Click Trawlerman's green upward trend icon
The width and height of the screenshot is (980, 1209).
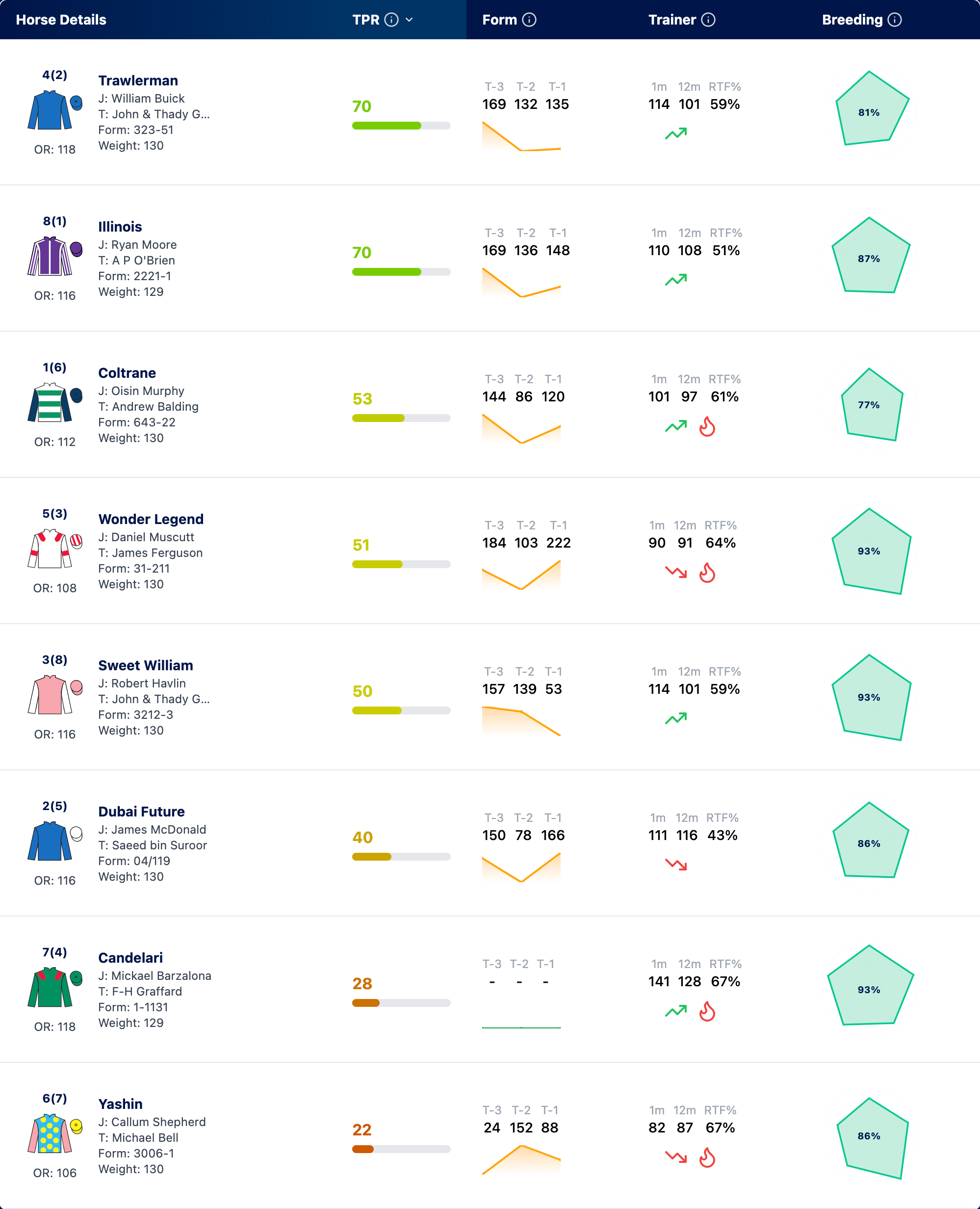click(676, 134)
==
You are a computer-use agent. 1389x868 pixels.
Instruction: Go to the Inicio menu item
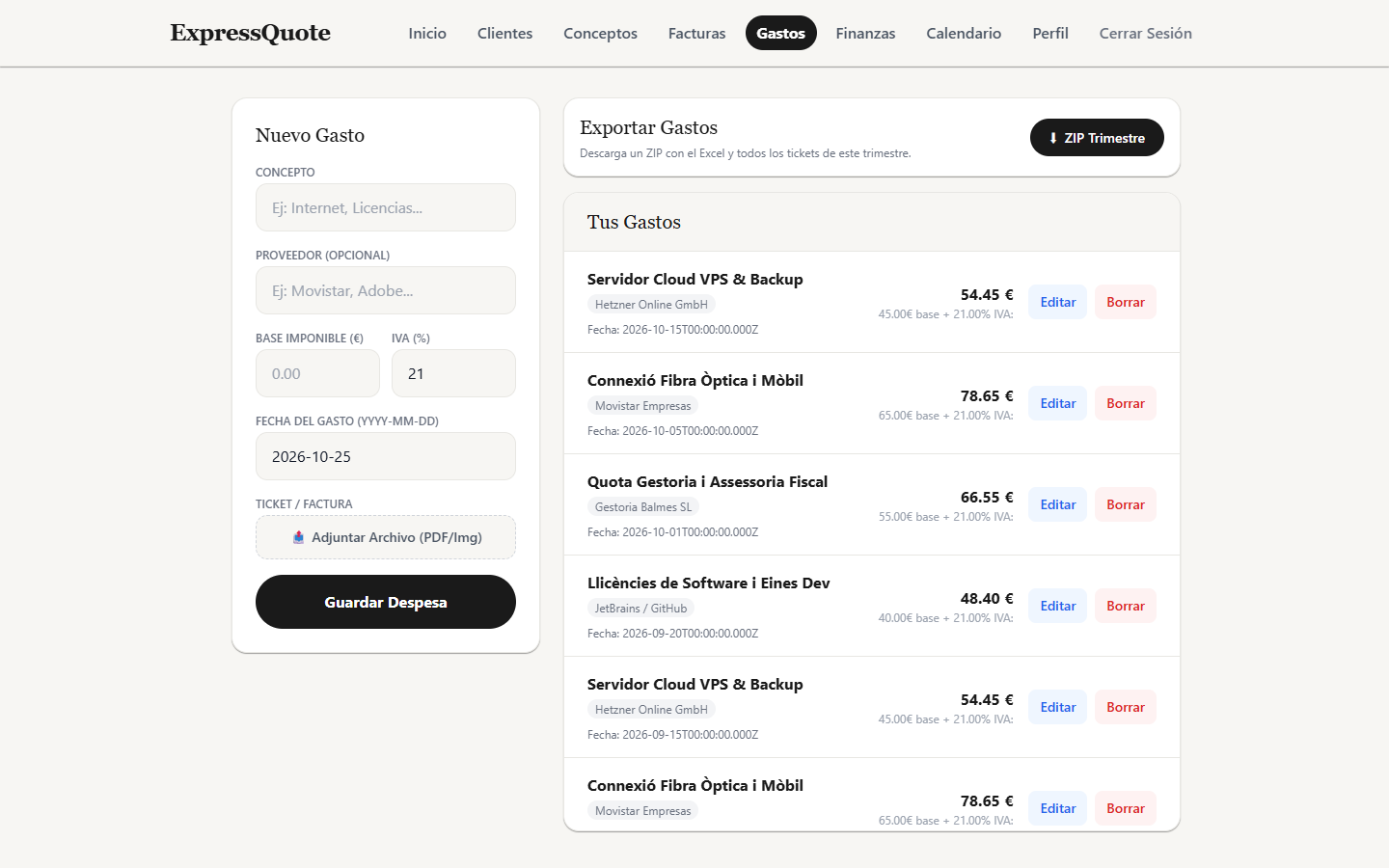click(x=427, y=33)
==
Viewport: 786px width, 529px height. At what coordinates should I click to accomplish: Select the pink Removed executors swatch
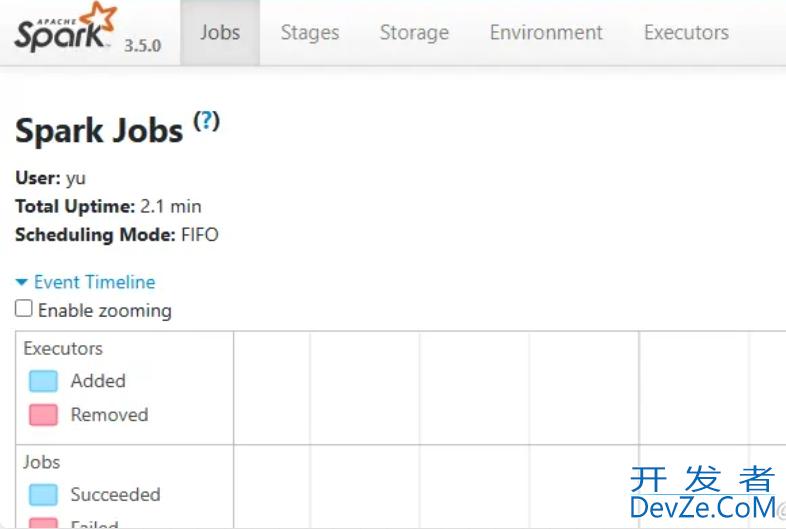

**Problem requirements:**
Could you convert the records from the line with "Click Trawlerman's green upward trend icon" up to and including the line with "click(676, 134)" into a two-column CSV with the columns text and answer, one row per record, each value in its own quoted field and line breaks replaced by spaces? Leave the pictures out.

**Solved problem:**
text,answer
"Click Trawlerman's green upward trend icon The width and height of the screenshot is (980, 1209).","click(676, 134)"